Total volume of prescribed exercise, significant improvements in strength, and participants’ health status (β = -0.28; P = .09), β = 0.32; P = .09, and β = -0.23; P= .17, respectively) were not significantly related to effect size.
When the researchers compared the effects of RET with AET, they found a “small, non-significant mean effect favoring RET.
“The moderate-sized effect of RET on depressive symptoms found in our current quantitative review is consistent with previously reported effects of other forms of physical exercise on depressive symptoms,” said Gordon
He noted that “several potential social, cognitive, and neurobiological factors have been suggested to influence or help to explain how and why RET may reduce depressive symptoms” but that “this was not the focus of our current work.”
Nevertheless, “the larger percentage reduction found from RCTs of participants with elevated depressive symptoms, coupled with the significant difference based on initial severity of depressive symptoms, suggest that RET may be particularly helpful for reducing depressive symptoms in people with greater depressive symptoms,” the authors write.
Commenting on the study for Medscape Medical News, Gary Cooney, MBChB, MRCPsych, registrar in psychiatry, Gartnavel Royal Hospital, Glasgow, United Kingdom, who was not involved with the study, said the study “gives stronger evidence that perhaps has been previously demonstrated that resistance training can be helpful for depressive symptoms” — a finding he called “quite important.”

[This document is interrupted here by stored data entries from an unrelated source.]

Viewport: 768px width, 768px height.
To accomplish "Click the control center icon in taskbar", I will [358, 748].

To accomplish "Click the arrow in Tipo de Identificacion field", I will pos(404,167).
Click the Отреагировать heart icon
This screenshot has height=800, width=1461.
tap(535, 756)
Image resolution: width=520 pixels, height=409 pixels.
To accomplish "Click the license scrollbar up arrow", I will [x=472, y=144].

“There are certainly studies that find a positive effect on depression burden in other types of exercise, such as aerobic exercise, but I’m not sure I know a meta-analysis which shows such positive associations,” he said.
He said that he did not want to speculate as to what might be unique or special about RET, but acknowledged that this is “a question worth thinking about.”
He encouraged “routinely recommending exercise” to patients with depressive disorders because “there appears to be a growing body of evidence supporting exercise in the treatment of a range of mental health conditions.”
Gordon added, “It is clear that more research is needed regarding the specific mechanisms underlying exercise effects on depressive symptoms, particularly those that may be unique to RET.”
No source of funding for the study has been disclosed. The authors and Dr Cooney have disclosed no relevant financial relationships.